Searching a Computer
Computer
Security I Lecture, Dr. Lawlor
Legal Issues: Search vs Seizure
The typical way to collect digital evidence from a storage device is
to "image" the device: take a complete byte-for-byte copy of
everything on the device. But this "seize everything" approach
is difficult to square with old legal principles that predate cheap
perfect copies:
The right of the people to be secure in their persons,
houses, papers, and effects, against unreasonable searches and
seizures, shall not be violated, and no Warrants shall issue, but
upon probable cause, supported by Oath or affirmation, and
particularly describing the place to be searched, and the persons
or things to be seized.
United States Constitution, 4th Amendment
For something so important, a standard of "unreasonable searches and
seizures" seems disappointingly qualitative, but this is what we
have to work with.
Imagine though that I image your phone. If I search the image
in detail, I now have access to:
- The names and numbers for everyone you've ever communicated
with on that phone
- Every web page you've ever visited, and every web search
you've ever done, including the really embarrassing ones
- Saved logins to your web accounts for financial records,
educational records, and social media
- Photographs of you, your friends, your family, your pets, and
your leisure activities
- Your location history, which reveals your home address,
employer, friends addresses, vacation destinations, and where
you sleep
Traditionally, the police have the right to search the pockets of a
person being arrested, but for a phone, this degree of intrusion
doesn't seem reasonable.
Because with digital data it's so easy to seize and search
everything, the US
Supreme Court's unanimous 2014 Riley vs California
decision (Volokh analysis) drew a legal
distinction between search (looking at the data for evidence
of a particular crime) and seizure (taking or imaging the
device).
This means for evidence you collect to be useful in court, you may
now need a search warrant to analyze a device currently held by the
police, which should describing what evidence you're looking for,
and why it's relevant. Having some clue exactly what you're
looking for is probably a good idea in general.
High Level Tools
There are a number of professional-grade tools for performing
forensic analyses. They tend to be commercial software with a
copy protection dongle, and only run on Windows.
- FTK
/ Forensic Toolkit: currently $5K. Backed by a
database (currently PostgreSQL), and supports distributed
indexing. There is a related mobile device forensics tool
MPE+.
- EnCase:
currently over $3K. Stores hard disks in the proprietary
Expert Witness format. Has a Decryption Suite add-on for
encrypted drives.
- IEF
/ Internet Evidence Finder: about $2K. Can
reconstruct chat history, performs geographic searches.
- X-Ways
Forensics: starting at $1K. An evolution of the
winhex hex editor.
The only free and cross platform tools I've found are:
Filesystem Details
Any filesystem is just a big binary data structure sitting on your
disk. One common filesystem, used in USB keychain drives,
floppy disks, and old hard disks, is the "File
Allocation Table" filesystem.
The first thing on disk is the FAT "boot sector", which tells you
how many entires are actually in the FAT. Then comes the FAT
itself (read the Wikipedia article, it's good!). Then comes
the blocks of data in the normal user files sitting on the
disk. Because the boot sector, FAT, and user data blocks are
all a known size, the OS can directly seek (the disk) to a
particular location to read a particular file.

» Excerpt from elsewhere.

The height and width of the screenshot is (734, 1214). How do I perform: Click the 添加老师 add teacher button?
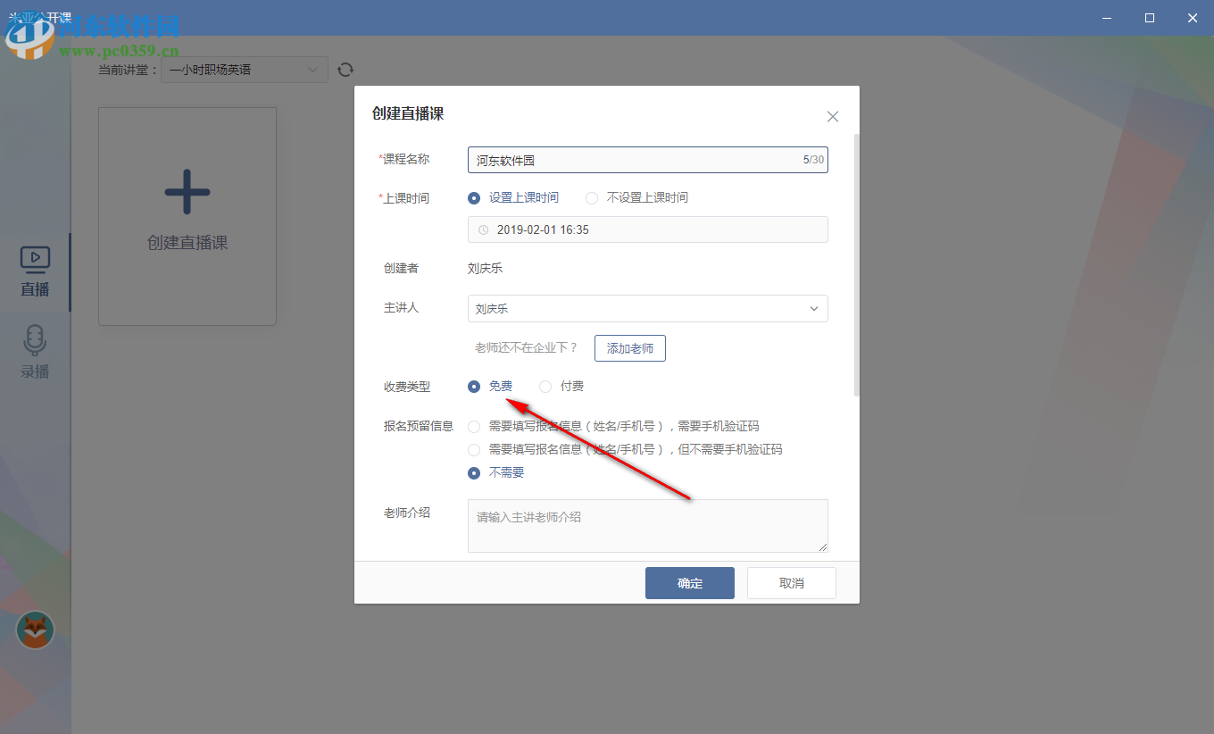629,348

It uses an interesting trick to keep track of the blocks in a
file. The file's blocks are basically kept in a big linked
list, with each block in the file pointing to the next block until
you hit the last block, which is marked with a "-1" link.
Partitions
So you've got a disk. The disk stores bytes. You can in
theory access the raw disk (and some database systems do this for
speed!), but it's way more common to build several layers of storage
on top of the raw disk bytes:
- Disks are divided into "partitions", which are just pieces of
the disk used for different things. You can make one disk
appear as your C, D, and E drives by splitting it into three
partitions. You can install Windows and Linux on the same
disk using two partitions.
- Partitions are formatted with a "filesystem", like FAT, NTFS,
or Linux ext3.
- Filesystems contain many files, like "README.txt".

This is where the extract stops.